OBJECTIVES: The objective of this study was to determine emergency department (ED) physician adherence with the 2011 Pediatric Infectious Diseases Society (PIDS) and Infectious Diseases Society of America (IDSA) guidelines for outpatient management of children with mild-to-moderate community-acquired pneumonia (CAP).

METHODS: A cross-sectional survey of physicians on the American Academy of Pediatrics Section on Emergency Medicine Survey listserv was conducted. We evaluated ED physicians' reported adherence with the PIDS/IDSA guidelines through presentation of 4 clinical vignettes representing mild-to-moderate CAP of presumed viral (preschool-aged child), bacterial (preschool and school-aged child), and atypical bacterial (school-aged child) etiology.

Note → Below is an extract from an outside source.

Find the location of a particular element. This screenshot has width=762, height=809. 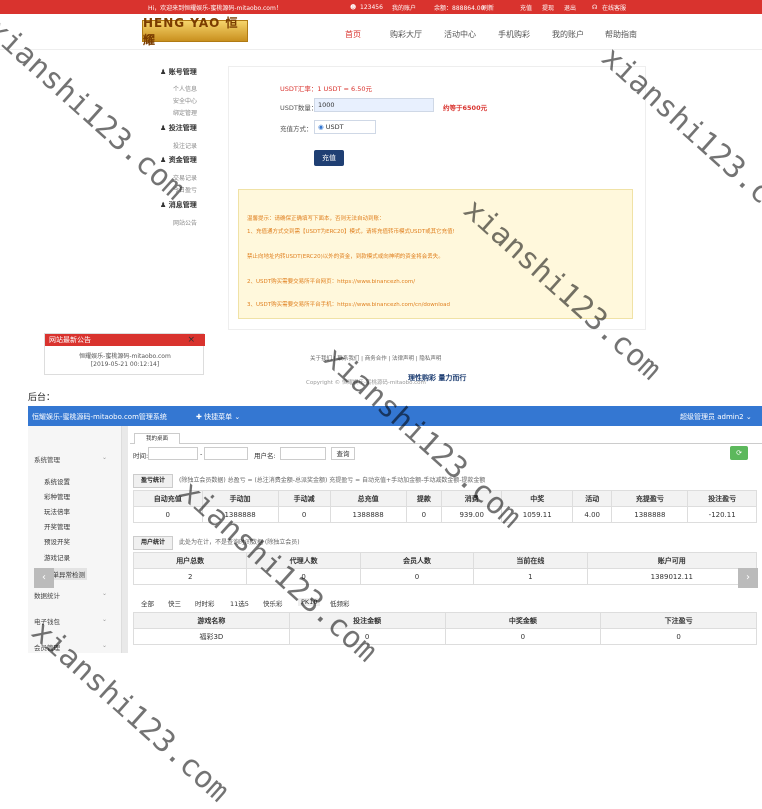

menu-item: 预设开奖 is located at coordinates (57, 541).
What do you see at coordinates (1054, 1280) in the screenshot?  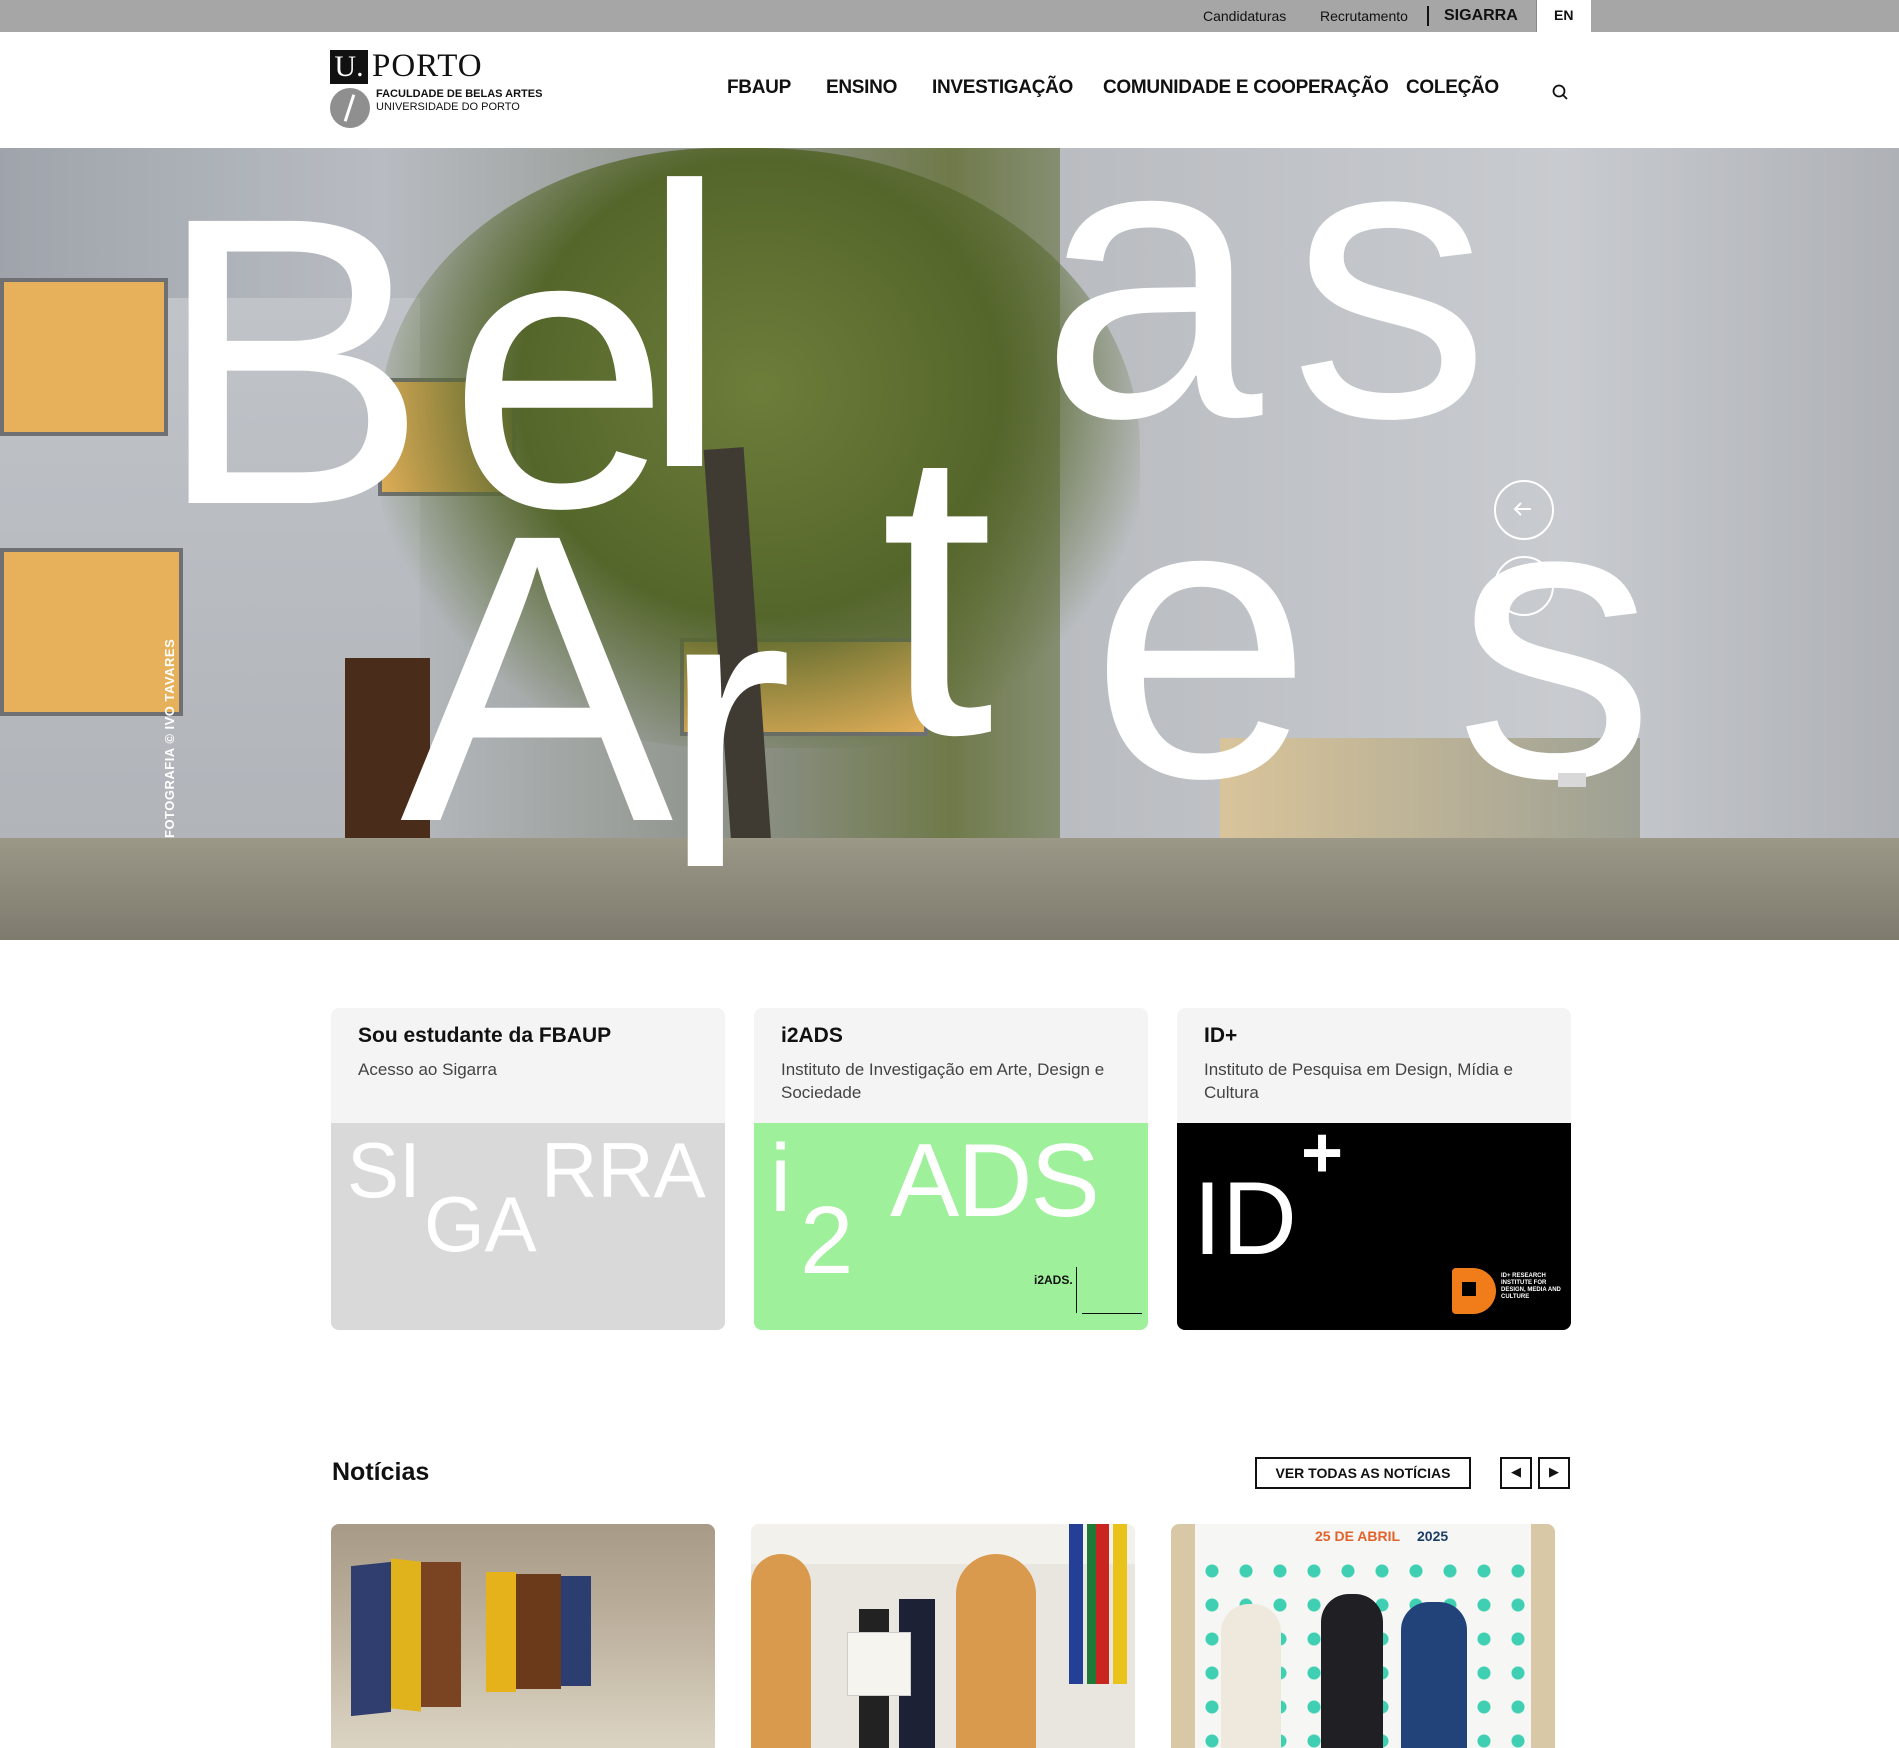 I see `i2ads-badge: i2ADS.` at bounding box center [1054, 1280].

RESULTS: Of 120 respondents with analyzable data (31.4% response rate), use of chest radiograph (CXR) was nonadherent to the guidelines in greater than 50% of respondents for each of the 4 vignettes. Pediatric emergency medicine fellowship training was independently associated with increased CXR use in all vignettes, except for school-aged children with bacterial CAP. Guideline-recommended amoxicillin was selected to treat bacterial CAP by 91.7% of the respondents for preschool-aged children and by 75.8% for school-aged children. Macrolide monotherapy for atypical CAP was appropriately selected by 88.2% and was associated with obtaining a CXR (adjusted odds ratio, 3.9 [95% confidence interval, 1.4-11.1]). Guideline-adherent antibiotic use for all vignettes was independently associated with congruence between respondent's presumed diagnosis and the vignette's intended etiologic diagnosis.

CONCLUSIONS: Reported ED CXR use in the management of outpatient CAP was often nonadherent to the PIDS/IDSA guidelines. Most respondents were adherent to the guidelines in their use of antibiotics. Strategies to increase diagnostic test accuracy are needed to improve adherence and reduce variation in care.